Reaction Equilibrium
At equilibrium, the reaction will reach a state where the rates of forward and reverse reactions are equal. The equilibrium constant (Kc) for this reaction is:
Kc = [H2O]² / [H2]²[O2]
where [H2O], [H2], and [O2] are the concentrations of water vapor, hydrogen gas, and oxygen gas, respectively.
Comparison with 1 mol H2O(g) at 25°C
Let's compare the reaction equilibrium of 1 mole of hydrogen gas and 0.5 mole of oxygen gas with the reaction equilibrium of 1 mole of water vapor at the same temperature.

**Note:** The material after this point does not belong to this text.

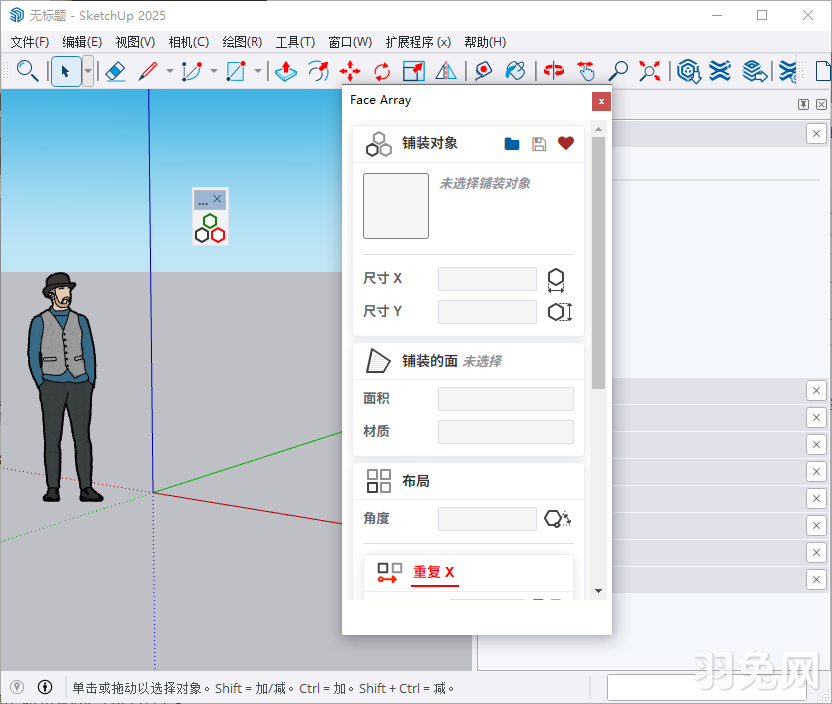Activate the Push/Pull tool
The image size is (832, 704).
(x=285, y=71)
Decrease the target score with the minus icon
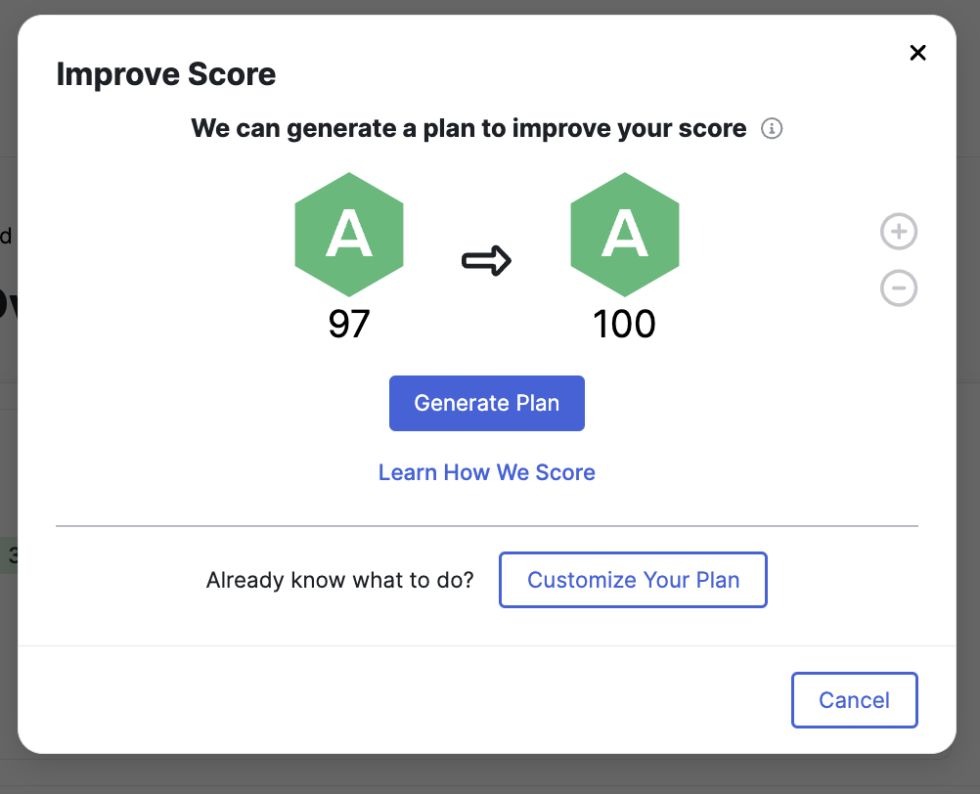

When we have 1 mole of water vapor (H2O) at 25°C, the reaction will shift backward to reduce the concentration of water vapor and increase the concentration of hydrogen gas and oxygen gas. This is because the reaction is reversible, and the system will try to reach equilibrium by decreasing the concentration of the product (water vapor) and increasing the concentration of the reactants (hydrogen gas and oxygen gas).
Conclusion
In conclusion, the reaction equilibrium of 1 mole of hydrogen gas and 0.5 mole of oxygen gas at 25°C will reach a state where the rates of forward and reverse reactions are equal. The equilibrium constant (Kc) will determine the concentrations of the reactants and the product at equilibrium. By comparing it with the reaction equilibrium of 1 mole of water vapor at the same temperature, we can see that the reaction will shift backward to reduce the concentration of water vapor and increase the concentration of hydrogen gas and oxygen gas.